== Segment start ==

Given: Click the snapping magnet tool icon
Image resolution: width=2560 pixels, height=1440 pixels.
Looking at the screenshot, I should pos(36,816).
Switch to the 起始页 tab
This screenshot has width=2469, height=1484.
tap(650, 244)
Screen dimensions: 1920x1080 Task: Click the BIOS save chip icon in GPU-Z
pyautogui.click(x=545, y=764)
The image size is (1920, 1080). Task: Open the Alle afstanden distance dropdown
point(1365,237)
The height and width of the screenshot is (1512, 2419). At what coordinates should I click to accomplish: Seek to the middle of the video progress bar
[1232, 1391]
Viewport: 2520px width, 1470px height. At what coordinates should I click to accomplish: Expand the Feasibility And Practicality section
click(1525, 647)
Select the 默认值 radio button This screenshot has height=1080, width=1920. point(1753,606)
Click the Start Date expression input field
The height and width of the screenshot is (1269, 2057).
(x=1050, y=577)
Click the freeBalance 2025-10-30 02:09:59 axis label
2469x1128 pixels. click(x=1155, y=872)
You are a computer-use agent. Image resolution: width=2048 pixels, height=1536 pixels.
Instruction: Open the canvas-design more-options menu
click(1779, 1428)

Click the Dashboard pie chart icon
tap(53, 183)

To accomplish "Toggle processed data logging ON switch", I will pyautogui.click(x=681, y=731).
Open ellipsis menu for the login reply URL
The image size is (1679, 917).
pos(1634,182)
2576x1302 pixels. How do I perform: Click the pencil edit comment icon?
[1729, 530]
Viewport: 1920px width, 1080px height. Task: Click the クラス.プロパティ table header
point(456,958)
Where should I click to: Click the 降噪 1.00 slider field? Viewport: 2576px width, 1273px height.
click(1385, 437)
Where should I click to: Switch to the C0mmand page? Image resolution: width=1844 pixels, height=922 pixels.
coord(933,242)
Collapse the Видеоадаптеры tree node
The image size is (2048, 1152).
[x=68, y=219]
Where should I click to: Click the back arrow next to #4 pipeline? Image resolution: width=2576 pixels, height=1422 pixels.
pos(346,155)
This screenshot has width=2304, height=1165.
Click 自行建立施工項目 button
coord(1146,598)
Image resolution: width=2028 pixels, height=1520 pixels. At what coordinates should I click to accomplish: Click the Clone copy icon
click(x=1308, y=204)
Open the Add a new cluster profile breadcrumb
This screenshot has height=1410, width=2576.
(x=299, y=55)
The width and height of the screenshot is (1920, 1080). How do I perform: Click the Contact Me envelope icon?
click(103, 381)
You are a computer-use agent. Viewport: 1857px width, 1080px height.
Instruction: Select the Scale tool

== Segment end ==

→ Problem description
Write every record out again exactly.

→ Response box
Given: Click the snapping magnet tool icon
Image resolution: width=2560 pixels, height=1440 pixels.
Looking at the screenshot, I should pos(36,816).
Switch to the 起始页 tab
This screenshot has width=2469, height=1484.
tap(650, 244)
Screen dimensions: 1920x1080 Task: Click the BIOS save chip icon in GPU-Z
pyautogui.click(x=545, y=764)
The image size is (1920, 1080). Task: Open the Alle afstanden distance dropdown
point(1365,237)
The height and width of the screenshot is (1512, 2419). At what coordinates should I click to accomplish: Seek to the middle of the video progress bar
[1232, 1391]
Viewport: 2520px width, 1470px height. At what coordinates should I click to accomplish: Expand the Feasibility And Practicality section
click(1525, 647)
Select the 默认值 radio button This screenshot has height=1080, width=1920. point(1753,606)
Click the Start Date expression input field
The height and width of the screenshot is (1269, 2057).
(x=1050, y=577)
Click the freeBalance 2025-10-30 02:09:59 axis label
2469x1128 pixels. click(x=1155, y=872)
You are a computer-use agent. Image resolution: width=2048 pixels, height=1536 pixels.
Instruction: Open the canvas-design more-options menu
click(1779, 1428)

Click the Dashboard pie chart icon
tap(53, 183)

To accomplish "Toggle processed data logging ON switch", I will pyautogui.click(x=681, y=731).
Open ellipsis menu for the login reply URL
The image size is (1679, 917).
pos(1634,182)
2576x1302 pixels. How do I perform: Click the pencil edit comment icon?
[1729, 530]
Viewport: 1920px width, 1080px height. Task: Click the クラス.プロパティ table header
point(456,958)
Where should I click to: Click the 降噪 1.00 slider field? Viewport: 2576px width, 1273px height.
click(1385, 437)
Where should I click to: Switch to the C0mmand page? Image resolution: width=1844 pixels, height=922 pixels.
coord(933,242)
Collapse the Видеоадаптеры tree node
The image size is (2048, 1152).
[x=68, y=219]
Where should I click to: Click the back arrow next to #4 pipeline? Image resolution: width=2576 pixels, height=1422 pixels.
pos(346,155)
This screenshot has width=2304, height=1165.
Click 自行建立施工項目 button
coord(1146,598)
Image resolution: width=2028 pixels, height=1520 pixels. At what coordinates should I click to accomplish: Click the Clone copy icon
click(x=1308, y=204)
Open the Add a new cluster profile breadcrumb
This screenshot has height=1410, width=2576.
(x=299, y=55)
The width and height of the screenshot is (1920, 1080). How do I perform: Click the Contact Me envelope icon?
click(103, 381)
You are a computer-use agent. Viewport: 1857px width, 1080px height.
Instruction: Select the Scale tool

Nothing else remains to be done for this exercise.